A Greek doctor consoles a woman holding her child in an emergency blanket on the Greek island of Lesbos.
A Greek doctor consoles a woman holding her child in an emergency blanket on the Greek island of Lesbos.

 

Residents of the Greek islands have found themselves on the front lines of Europe’s migration crisis, rescuing, feeding and sheltering hundreds of thousands of desperate migrants who found their way to their shores.

Now an online petition has been launched calling for the efforts of these “unsung heroes” on islands in the Aegean Sea to be recognized with a nomination for the Nobel Peace Prize.

The petition, on the Avaaz website, is addressed to the Norwegian Nobel Committee and Greece’s Immigration Minister Ioannis Mouzalas and had attracted more than 288,000 signatures by Sunday.

It reads:

“Ordinary residents of Greek islands and other volunteers have been on the front lines of Europe’s refugee crisis for months, opening up their hearts and homes to save hundreds of thousands fleeing war and terror.

“For their compassion and courage, for treating those in danger with humanity, and for setting an example for the rest of the world to follow, we citizens around the world, nominate these brave women and men for a Nobel Peace Prize.

“Nobody is more deserving of such honor than these unsung heroes.”

A message from the petition’s authors on the page said Mouzalas had indicated that Greece’s government would consider backing the petition.

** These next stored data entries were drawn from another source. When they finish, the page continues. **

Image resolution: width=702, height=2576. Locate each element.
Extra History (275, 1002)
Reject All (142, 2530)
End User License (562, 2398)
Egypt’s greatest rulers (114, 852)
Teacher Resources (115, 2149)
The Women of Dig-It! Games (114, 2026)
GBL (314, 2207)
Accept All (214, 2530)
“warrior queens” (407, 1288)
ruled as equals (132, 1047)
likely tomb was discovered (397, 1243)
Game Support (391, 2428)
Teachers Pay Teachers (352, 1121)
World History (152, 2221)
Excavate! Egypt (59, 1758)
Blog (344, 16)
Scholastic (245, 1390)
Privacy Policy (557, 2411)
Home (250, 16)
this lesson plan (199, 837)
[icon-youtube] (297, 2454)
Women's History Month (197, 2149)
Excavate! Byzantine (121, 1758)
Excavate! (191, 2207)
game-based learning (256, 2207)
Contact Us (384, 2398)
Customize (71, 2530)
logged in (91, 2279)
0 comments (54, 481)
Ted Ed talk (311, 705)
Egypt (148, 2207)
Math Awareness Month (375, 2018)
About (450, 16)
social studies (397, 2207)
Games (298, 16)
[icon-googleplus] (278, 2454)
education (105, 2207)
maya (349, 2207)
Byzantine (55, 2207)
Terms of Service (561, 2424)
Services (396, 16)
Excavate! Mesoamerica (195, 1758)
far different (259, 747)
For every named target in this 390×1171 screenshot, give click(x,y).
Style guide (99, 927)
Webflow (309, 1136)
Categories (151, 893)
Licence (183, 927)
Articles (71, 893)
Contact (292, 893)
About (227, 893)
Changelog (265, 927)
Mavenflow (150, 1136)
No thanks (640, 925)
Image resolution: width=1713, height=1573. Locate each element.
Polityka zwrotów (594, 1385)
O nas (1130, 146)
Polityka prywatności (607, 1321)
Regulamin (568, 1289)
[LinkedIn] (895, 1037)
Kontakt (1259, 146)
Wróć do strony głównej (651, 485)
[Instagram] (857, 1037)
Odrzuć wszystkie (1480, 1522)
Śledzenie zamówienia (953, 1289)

Discarded life jackets line the rocky shores of Lesbos, Greece on September 10, 2015.
Discarded life jackets line the rocky shores of Lesbos, Greece on September 10, 2015.

 

The deadline for nominations is February 1. The petition’s authors urged supporters to spread the petition, in hope of securing 1 million signatures before the deadline.

Nobel prizes are awarded only to individuals and organizations, so the official nominee would likely be the volunteer networks that organize to support and comfort the migrants.

More than 1 million migrants entered Europe in “irregular arrivals” last year, most fleeing conflict, persecution and poverty in the Middle East and Africa, according to theInternational Organization for Migration.

The overwhelming majority of migrants — more than 80% — arrived in Europe by way of Greece, the IOM said, before setting off to their target destinations.

The wave of migrants has made the Mediterranean “the deadliest route for migrants on our planet,” the IOM’s Director General William Lacy Swing has said, with nearly 3,700 people drowning in its waters last year.

On Greek islands such as Lesbos, piles of discarded life jackets are a sign of the constant stream of new arrivals.